Update the listing below from the line with "Click the Purchased" up to and including the line with "click(x=404, y=531)": reproduce only those lines, changing "dashboard" to "report" and leaving everything else as it stands.

- [GIVEN INFORMATION]:
## START

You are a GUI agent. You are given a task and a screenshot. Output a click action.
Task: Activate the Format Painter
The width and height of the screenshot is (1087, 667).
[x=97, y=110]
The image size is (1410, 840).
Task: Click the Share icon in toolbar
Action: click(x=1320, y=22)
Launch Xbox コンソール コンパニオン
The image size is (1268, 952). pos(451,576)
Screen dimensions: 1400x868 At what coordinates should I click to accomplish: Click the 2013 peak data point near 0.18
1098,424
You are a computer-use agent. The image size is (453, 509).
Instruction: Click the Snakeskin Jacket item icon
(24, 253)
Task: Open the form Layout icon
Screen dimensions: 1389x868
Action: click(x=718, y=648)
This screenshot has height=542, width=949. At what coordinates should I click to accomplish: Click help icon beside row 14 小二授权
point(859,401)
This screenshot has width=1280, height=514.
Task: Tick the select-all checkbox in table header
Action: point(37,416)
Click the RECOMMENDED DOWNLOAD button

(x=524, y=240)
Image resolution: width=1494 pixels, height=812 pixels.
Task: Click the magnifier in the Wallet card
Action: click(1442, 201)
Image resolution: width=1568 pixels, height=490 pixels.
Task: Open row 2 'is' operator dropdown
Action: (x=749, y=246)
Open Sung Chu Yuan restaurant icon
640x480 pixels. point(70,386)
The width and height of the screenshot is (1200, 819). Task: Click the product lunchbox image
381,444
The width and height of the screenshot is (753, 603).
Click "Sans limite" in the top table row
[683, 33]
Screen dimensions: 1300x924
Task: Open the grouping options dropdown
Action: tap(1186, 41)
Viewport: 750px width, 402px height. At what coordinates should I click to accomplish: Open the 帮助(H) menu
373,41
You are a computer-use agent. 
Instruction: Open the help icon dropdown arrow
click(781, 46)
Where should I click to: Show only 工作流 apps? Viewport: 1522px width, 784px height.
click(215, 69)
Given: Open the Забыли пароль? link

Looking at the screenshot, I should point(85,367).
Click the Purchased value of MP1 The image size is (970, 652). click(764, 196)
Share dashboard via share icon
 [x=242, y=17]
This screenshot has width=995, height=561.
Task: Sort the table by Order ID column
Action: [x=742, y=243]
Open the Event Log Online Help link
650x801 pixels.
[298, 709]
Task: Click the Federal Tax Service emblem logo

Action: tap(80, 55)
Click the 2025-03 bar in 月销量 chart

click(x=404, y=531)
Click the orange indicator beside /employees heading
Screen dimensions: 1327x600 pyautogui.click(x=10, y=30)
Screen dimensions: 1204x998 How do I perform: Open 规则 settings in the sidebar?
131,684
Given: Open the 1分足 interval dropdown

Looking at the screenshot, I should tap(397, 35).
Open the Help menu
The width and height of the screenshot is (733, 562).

## END

- [RESPONSE]:
Click the Purchased value of MP1 The image size is (970, 652). click(764, 196)
Share report via share icon
 [x=242, y=17]
This screenshot has width=995, height=561.
Task: Sort the table by Order ID column
Action: [x=742, y=243]
Open the Event Log Online Help link
650x801 pixels.
[298, 709]
Task: Click the Federal Tax Service emblem logo

Action: tap(80, 55)
Click the 2025-03 bar in 月销量 chart

click(x=404, y=531)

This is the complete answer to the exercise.